In a school-principal way, Donald Painter can be kind of intimidating.
He has the very official title — dean of academic affairs. He has the assertive voice, the neckties, and the assistant who announces visitors to his office.
But when you learn he scraped by in high school with a C average, and that he likely wouldn’t have gone to college if not for a good friend with a car, the “high-ranking administrator” persona gives way to something much more relatable.
Really, he’s just a guy who got a second chance at a place much like Polk State College.
“Community college changed my life,” Painter said. “As dean, everything I do is about helping students get the education that will help them change their lives, too.”
Painter grew up in St. Petersburg. His mother, a nursing school graduate, worked as an R.N. His dad currently works in the hospitality industry.

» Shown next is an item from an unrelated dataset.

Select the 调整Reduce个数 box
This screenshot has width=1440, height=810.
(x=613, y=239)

As Painter neared the end of his high school years, he expected he’d go straight to the workforce, too.
“I was not a strong student in high school, I have no hesitation in admitting that,” he said. “I had no money, no car, and a 2.75 GPA. I didn’t think college was for me.”

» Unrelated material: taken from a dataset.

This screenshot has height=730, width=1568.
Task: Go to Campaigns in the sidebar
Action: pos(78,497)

“So we signed up for classes at the exact same time,” he said. “That was the only way I was going to get to go.”
When he first started at SPC, even despite his mediocre high school grades, Painter planned to become a doctor.
“Then I took a biology class and failed,” he said. “I think I passed it on my second or third attempt, but my mom, being a nurse, said that if I couldn’t pass biology, being a doctor probably wasn’t going to happen.”

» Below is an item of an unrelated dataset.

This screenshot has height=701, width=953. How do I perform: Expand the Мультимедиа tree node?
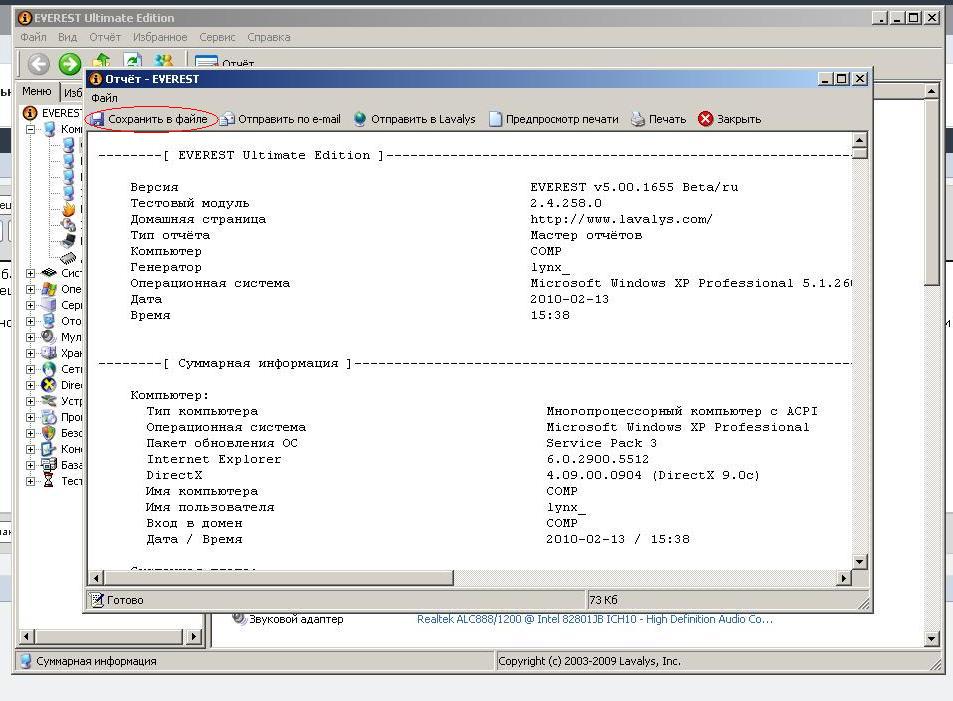tap(31, 337)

Soon enough, Painter joined SPC’s speech and debate team.
“I realized that I liked that enough to teach it,” he said.
Painter, whose every career move has been methodically planned — in fact he’s baffled by those who say they just “fell into” their careers — went on to the University of South Florida, where he earned bachelor’s and master’s degrees in communication.
All the while, he worked in retail, becoming a manager of a Bath & Body Works by his early 20s. Painter said his retail experience, while seemingly unrelated to his current role of dean, in fact taught him important lessons that he still uses today.
“It was really great practice for teaching college,” he said. “I had lots of employees who were college-age, but also employees who were older than me — just like in my classroom. I learned that being successful in a position of authority means you have to be confident. You have to be competent and communicate competence. You also have to check the ego at the door and treat people with respect. Respect begets respect.”
Halfway through his master’s degree, Painter took his management experience into the classroom, becoming an adjunct professor of public speaking and communication.
Seeing his adjunct work as a path to a full-time faculty position, Painter became what is known in professor circles as a “freeway flyer.” At one time, he was teaching classes at Hillsborough Community College, SPC, USF and Polk State, running his odometer ragged, but quickly building a teaching resume.
The time he spent as an adjunct also afforded him great insight that he would draw on once he entered administration. Polk State employs approximately 500 adjunct instructors, and giving them a positive experience — as Painter learned firsthand — means communicating with them, offering them professional development opportunities, and pairing them with an experienced mentor. He found all three at Polk.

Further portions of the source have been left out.